Total and differential leukocyte counts
Blood was drawn by cardiac puncture with a heparinized syringe into EDTA-containing, pyrogen-free vacutainer tubes (BD Biosciences). Total leukocyte numbers and hematocrit levels in whole blood were determined using a hematology analyzer (Medonic CA-620, Sweden). For differential leukocyte counts, 10-μl blood samples were spread in thin layers on micro-slide glass and stained with Liu’s stain (ASK, Taipei, Taiwan). Differential counts of neutrophils, monocytes, and lymphocytes were determined based on cell morphology under a light microscope.
Enzyme-linked immunosorbent assay (ELISA)

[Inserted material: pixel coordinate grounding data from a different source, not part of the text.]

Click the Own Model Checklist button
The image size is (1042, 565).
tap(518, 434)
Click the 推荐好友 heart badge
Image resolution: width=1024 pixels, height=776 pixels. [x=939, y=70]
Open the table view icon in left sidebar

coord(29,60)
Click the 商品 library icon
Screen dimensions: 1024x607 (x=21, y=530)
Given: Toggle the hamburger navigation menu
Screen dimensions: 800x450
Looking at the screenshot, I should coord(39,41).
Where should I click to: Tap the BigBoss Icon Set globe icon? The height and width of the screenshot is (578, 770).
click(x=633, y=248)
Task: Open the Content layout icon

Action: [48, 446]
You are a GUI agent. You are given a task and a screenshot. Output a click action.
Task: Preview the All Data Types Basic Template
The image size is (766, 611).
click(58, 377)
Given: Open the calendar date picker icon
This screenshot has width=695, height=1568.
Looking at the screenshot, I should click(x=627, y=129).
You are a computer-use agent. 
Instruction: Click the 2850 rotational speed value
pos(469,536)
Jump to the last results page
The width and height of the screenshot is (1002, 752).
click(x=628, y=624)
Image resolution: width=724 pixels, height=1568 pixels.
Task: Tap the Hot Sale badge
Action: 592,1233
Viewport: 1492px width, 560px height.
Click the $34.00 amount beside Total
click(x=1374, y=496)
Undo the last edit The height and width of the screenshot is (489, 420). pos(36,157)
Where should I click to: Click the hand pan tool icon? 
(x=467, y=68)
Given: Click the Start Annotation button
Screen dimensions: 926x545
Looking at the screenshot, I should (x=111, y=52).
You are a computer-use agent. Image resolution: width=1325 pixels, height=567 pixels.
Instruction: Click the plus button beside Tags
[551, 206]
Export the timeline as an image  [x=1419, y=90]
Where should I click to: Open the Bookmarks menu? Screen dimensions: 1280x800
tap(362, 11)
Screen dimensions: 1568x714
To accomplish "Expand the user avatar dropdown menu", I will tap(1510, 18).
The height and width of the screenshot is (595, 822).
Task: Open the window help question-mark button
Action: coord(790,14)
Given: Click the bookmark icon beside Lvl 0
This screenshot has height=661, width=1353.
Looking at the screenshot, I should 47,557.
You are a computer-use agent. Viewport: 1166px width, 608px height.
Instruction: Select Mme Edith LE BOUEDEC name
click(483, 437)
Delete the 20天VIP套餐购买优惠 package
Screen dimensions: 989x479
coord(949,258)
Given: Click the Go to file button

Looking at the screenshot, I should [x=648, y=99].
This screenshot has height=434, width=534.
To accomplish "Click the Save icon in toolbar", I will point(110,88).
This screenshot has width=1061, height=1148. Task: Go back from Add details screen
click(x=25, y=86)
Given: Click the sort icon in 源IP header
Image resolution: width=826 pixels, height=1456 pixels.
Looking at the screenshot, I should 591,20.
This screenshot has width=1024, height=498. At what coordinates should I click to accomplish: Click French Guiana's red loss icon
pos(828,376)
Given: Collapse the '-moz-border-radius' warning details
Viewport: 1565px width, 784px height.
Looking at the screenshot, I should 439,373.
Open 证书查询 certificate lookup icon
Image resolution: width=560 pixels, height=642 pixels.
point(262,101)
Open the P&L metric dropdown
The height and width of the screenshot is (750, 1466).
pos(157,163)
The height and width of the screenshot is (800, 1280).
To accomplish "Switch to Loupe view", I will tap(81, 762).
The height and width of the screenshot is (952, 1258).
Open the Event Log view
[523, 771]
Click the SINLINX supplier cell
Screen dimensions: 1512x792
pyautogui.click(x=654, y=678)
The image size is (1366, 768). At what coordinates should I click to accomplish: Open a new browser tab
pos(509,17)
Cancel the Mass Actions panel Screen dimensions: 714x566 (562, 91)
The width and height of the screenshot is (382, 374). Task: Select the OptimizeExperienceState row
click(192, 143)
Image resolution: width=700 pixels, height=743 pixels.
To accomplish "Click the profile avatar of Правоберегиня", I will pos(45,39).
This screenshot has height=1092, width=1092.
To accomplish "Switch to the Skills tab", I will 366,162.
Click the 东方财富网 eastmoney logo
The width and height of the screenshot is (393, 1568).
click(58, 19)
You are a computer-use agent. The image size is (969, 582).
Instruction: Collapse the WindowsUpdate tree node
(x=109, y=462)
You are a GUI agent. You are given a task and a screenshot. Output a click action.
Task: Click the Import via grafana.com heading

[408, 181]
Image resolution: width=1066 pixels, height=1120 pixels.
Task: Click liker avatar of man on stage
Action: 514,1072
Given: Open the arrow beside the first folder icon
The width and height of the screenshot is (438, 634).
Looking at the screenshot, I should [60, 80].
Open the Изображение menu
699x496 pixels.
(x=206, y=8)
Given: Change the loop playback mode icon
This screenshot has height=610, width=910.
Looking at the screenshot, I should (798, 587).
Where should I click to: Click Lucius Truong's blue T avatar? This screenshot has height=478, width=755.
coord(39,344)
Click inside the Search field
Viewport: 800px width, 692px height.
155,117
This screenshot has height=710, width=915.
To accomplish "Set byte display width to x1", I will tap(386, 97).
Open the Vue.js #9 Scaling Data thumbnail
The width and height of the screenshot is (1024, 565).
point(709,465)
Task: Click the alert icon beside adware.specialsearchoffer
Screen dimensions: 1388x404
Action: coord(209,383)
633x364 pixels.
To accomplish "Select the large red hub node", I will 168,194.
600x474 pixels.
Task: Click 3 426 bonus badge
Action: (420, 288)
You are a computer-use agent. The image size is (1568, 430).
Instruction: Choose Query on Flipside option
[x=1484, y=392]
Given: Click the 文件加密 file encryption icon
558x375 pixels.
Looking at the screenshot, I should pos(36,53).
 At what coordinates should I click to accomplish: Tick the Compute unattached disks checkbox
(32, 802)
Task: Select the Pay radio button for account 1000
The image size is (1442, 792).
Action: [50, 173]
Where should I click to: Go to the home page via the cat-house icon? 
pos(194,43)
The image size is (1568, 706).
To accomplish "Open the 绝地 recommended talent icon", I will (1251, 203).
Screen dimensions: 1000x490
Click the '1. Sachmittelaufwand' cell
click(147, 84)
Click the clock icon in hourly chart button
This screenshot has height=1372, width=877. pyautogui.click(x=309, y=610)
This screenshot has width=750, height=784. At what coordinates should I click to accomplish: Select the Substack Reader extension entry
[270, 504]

Jejunal segments (1 cm in length) were weighed and homogenized at a ratio of 1 g tissue to 10 ml PBS which was dissolved with one Complete Mini protease inhibitor cocktail tablet (Roche, Mannheim, Germany). Samples then were sonicated on ice. Lysates were centrifuged at 12,000 × g at 4°C for 30 min, and supernatants were collected. Supernatant protein concentrations were measured using a protein assay (Bio-Rad). Cytokine levels in mucosal samples were measured with ELISA development kits according to the manufacturer’s instructions (PeproTech, Rocky Hill, NJ). Briefly, microplates were coated overnight with capture antibodies. Plates were blocked with PBS containing 1% BSA for 1 h and then washed. Sample and standard solutions were added, and plates were incubated for 2 h. Biotinylated antigen-affinity detection antibodies were added, and plates were incubated for an additional 2 h. After washing, an avidin-HRP conjugate was added for 30 min followed by incubation with 2,2'-azino-bis(3-ethylbenzothiazoline-6-sulfonic acid) (ABTS) liquid substrate for color development. Absorbance was measured at 405 nm with correction set at 650 nm. Cytokine levels in intestinal mucosa were expressed as pg cytokine/mg total protein.
Statistical analysis
All values, except for bacterial CFUs, were expressed as means ± SEM, and means were compared by one-way analysis of variance followed by a Student Newman-Keuls test. For bacterial count data, pairwise rankings of median CFUs were performed using the nonparametric Mann–Whitney U test. Differences were considered statistically significant at P < 0.05.
Acknowledgements
We thank the staff of the imaging facility at the First Core Lab, and the AM2 Pharmacological Studies of Drugs in Animal Models for Human Diseases, Disease Animal Research Center, National Taiwan University College of Medicine, for their technical assistance.
Sources of support
This study was supported by grants from the National Research Program for Biopharmaceuticals (NRPB), National Science Council (NSC100-2325-B-002-035, 101-2325-B-002-035-031, 102-2325-B-002-035-030).
Competing interest
The authors declare that there are no conflicts of interest.
Authors' contributions
Guarantor of integrity of entire study, LCY; study concepts and design: LCY and AGB; data acquisition: TLC, HC, HWW, YZL, and LLW; data analysis/interpretation: TLC, HC, HWW, and TCL; statistical analysis: TLC, HWW; material and technical support: YHN, CHS, WHY; obtained funding: LCY; manuscript drafting or revision for important intellectual content, literature research, manuscript editing, and manuscript final version approval: all authors.